The Democrats proposed an amendment both to reinsert God and a clause stating Jerusalem was the capital of Israel — which also was criticized after it was removed — but it took the Democrats three voice votes to actually approve the change, as the “yay” votes were met with near equal opposition with loud “nos” and some boos. The president's campaign said Obama called for “God” and “Jerusalem” to be re-inserted into the platform when he learned they had been removed.

On Saturday the Obama campaign called Romney's comments divisive and untrue.

“It’s disappointing to see Mitt Romney try to throw a Hail Mary by launching extreme and untrue attacks against the President and associating with some of the most strident and divisive voices in the Republican Party, including Rep. Steve King and Pat Robertson," Obama campaign spokeswoman Lis Smith said in a statement.

In his campaign speech in Virginia, a military-heavy state that’s a big battleground, Romney also focused on defense issues and the impending sequestration cuts.

Romney touted his plan to boost shipbuilding and to roll back the reduction of 100,000 service members that are included in the Pentagon’s 2013 budget, which starts a 10-year $487 billion reduction.

“I will not cut our military.
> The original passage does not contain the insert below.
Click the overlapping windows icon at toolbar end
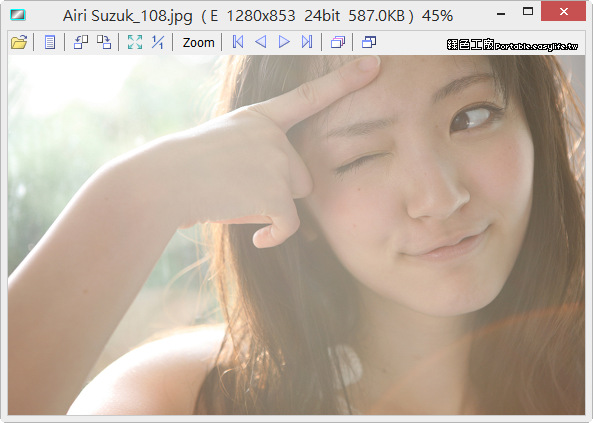Screen dimensions: 593x423 (x=369, y=42)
I will maintain our military commitment,” Romney said.

The GOP nominee also declared that he would not allow the sequestration cuts to occur, although they are currently law and would take effect Jan. 2, three weeks before Romney would be sworn into office.

Romney criticized President Obama for sequestration, touting a detail from Bob Woodward’s new book on the debt-limit negotiations that says the White House came up with the idea.
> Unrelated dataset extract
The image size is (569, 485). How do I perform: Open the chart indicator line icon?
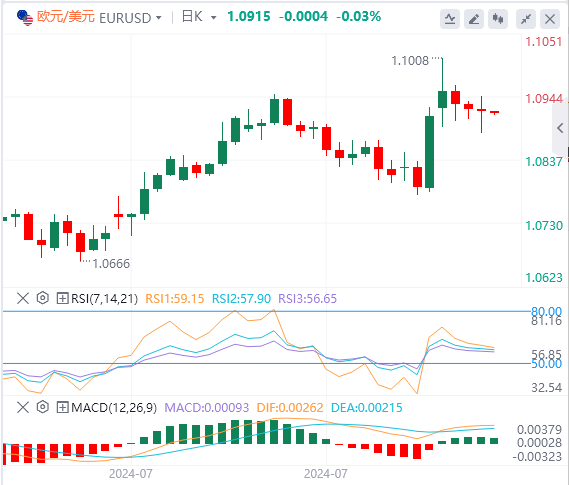pyautogui.click(x=450, y=19)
Romney cited industry studies that say the sequestration cuts, which would reduce the defense budget by $492 billion over the next decade, would cost Virginia between 100,000 and 200,000 jobs.

Both Republicans and Democrats, including Obama, do not want the sequestration cuts to occur, but the two parties are deadlocked over how to replace the sequestration cuts.
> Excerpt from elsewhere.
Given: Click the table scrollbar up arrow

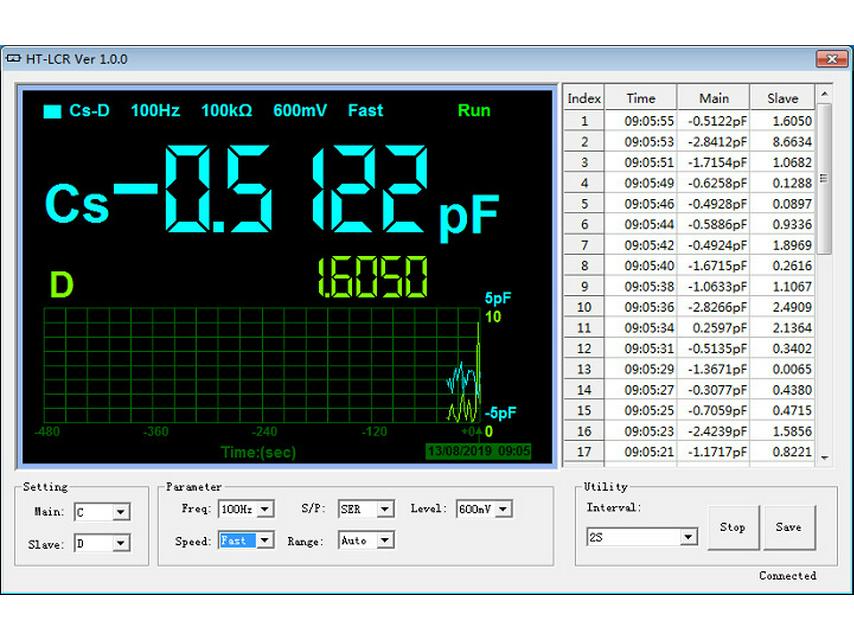Looking at the screenshot, I should (825, 92).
Sequestration, which was included in the 2011 Budget Control Act approved by Congress and signed by the president, became law when the supercommittee failed last November to agree on a deficit-reduction plan.

The issue has spilled into the campaign — particularly in states like Virginia — with Romney and Republicans blaming Obama for the potential cuts. Obama has responded by accusing Republicans of allowing the military cuts to occur in order to protect tax cuts for the wealthy.

This story was last updated at 3:02 p.m.